Aufgabe - Gib den Ausgangstext über das Projekt „Verrottende Klänge“ vollständig und wortgetreu wieder.

Ausgangstext -
☆ ☆ ☆ ☆

Verrottende Klänge
Projektleiter: Thomas Grill, Universität für Musik und
darstellende Kunst Wien, Institut für Komposition und Elektroakustik
Projektpartner: Till Bovermann, Universität für
angewandte Kunst Wien, Art & Science
Projektpartner: Almut Schilling, Akademie der bildenden Künste Wien, Institut
für Konservierung - Restaurierung
Laufzeit: 01.05.2018 - 31.10.2021
Austrian Science Fund (FWF): AR 445 Programm
zur Entwicklung und Erschließung der Künste (PEEK)
Verrottende Klänge –
über
den zeitlichen Verfall von digitalem Audio: sich dem Verderben hingeben
Der Großteil des heutigen Medienangebots,
Audio wie Video, wird in digitaler Form produziert und gespeichert. Digitale Daten sind vom Mythos der verlustfreien Übertragung
und Umwandlung umrankt, obwohl die tägliche Erfahrung beweist, dass Daten einem Verfallsprozess unterliegen, und sich letztendlich
auf verschiedene Weise zersetzen. Dies betrifft die Physis von Speichermedien und Abspielgeräten wie auch Medienformate und
Software im Kontext ihrer technologischen Infrastruktur. Das Projekt beschäftigt sich mit den Ursachen, Mechanismen und Effekten
solcher Verfallserscheinungen, speziell im Kontext von digitalen Klängen.

☆ ☆ ☆ ☆

Datenteil -
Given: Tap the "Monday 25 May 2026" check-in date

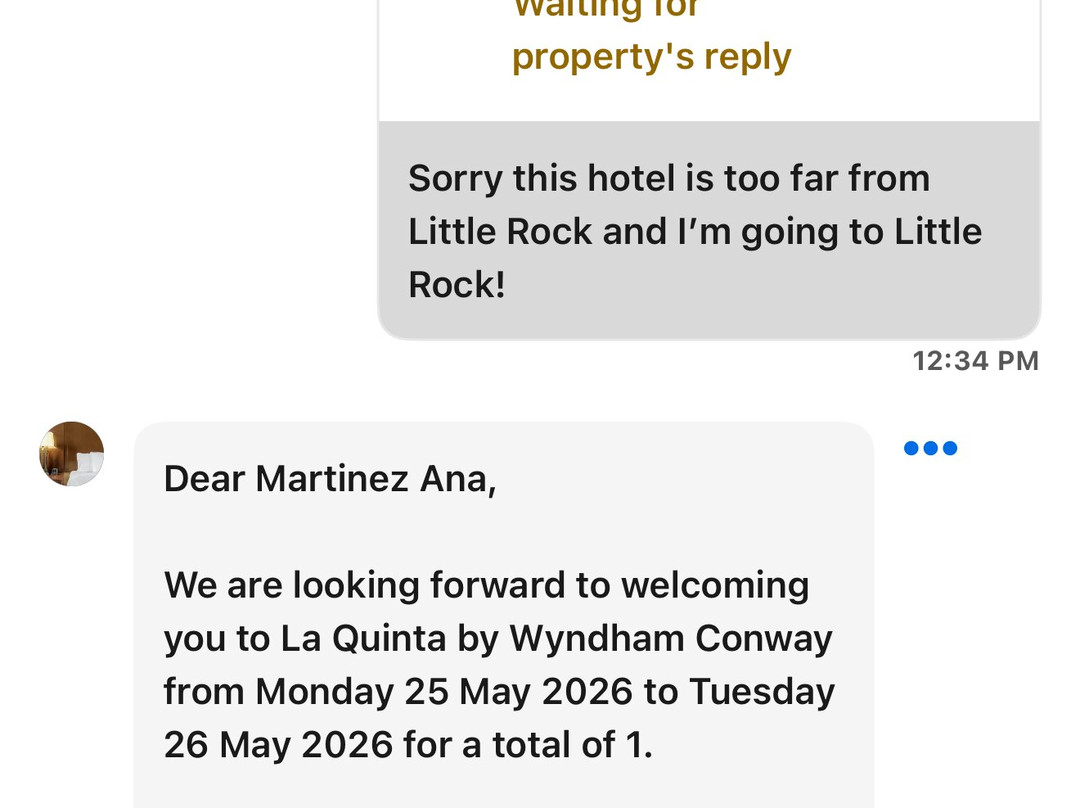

☆ ☆ ☆ ☆

Antwort -
Verrottende Klänge
Projektleiter: Thomas Grill, Universität für Musik und
darstellende Kunst Wien, Institut für Komposition und Elektroakustik
Projektpartner: Till Bovermann, Universität für
angewandte Kunst Wien, Art & Science
Projektpartner: Almut Schilling, Akademie der bildenden Künste Wien, Institut
für Konservierung - Restaurierung
Laufzeit: 01.05.2018 - 31.10.2021
Austrian Science Fund (FWF): AR 445 Programm
zur Entwicklung und Erschließung der Künste (PEEK)
Verrottende Klänge –
über
den zeitlichen Verfall von digitalem Audio: sich dem Verderben hingeben
Der Großteil des heutigen Medienangebots,
Audio wie Video, wird in digitaler Form produziert und gespeichert. Digitale Daten sind vom Mythos der verlustfreien Übertragung
und Umwandlung umrankt, obwohl die tägliche Erfahrung beweist, dass Daten einem Verfallsprozess unterliegen, und sich letztendlich
auf verschiedene Weise zersetzen. Dies betrifft die Physis von Speichermedien und Abspielgeräten wie auch Medienformate und
Software im Kontext ihrer technologischen Infrastruktur. Das Projekt beschäftigt sich mit den Ursachen, Mechanismen und Effekten
solcher Verfallserscheinungen, speziell im Kontext von digitalen Klängen.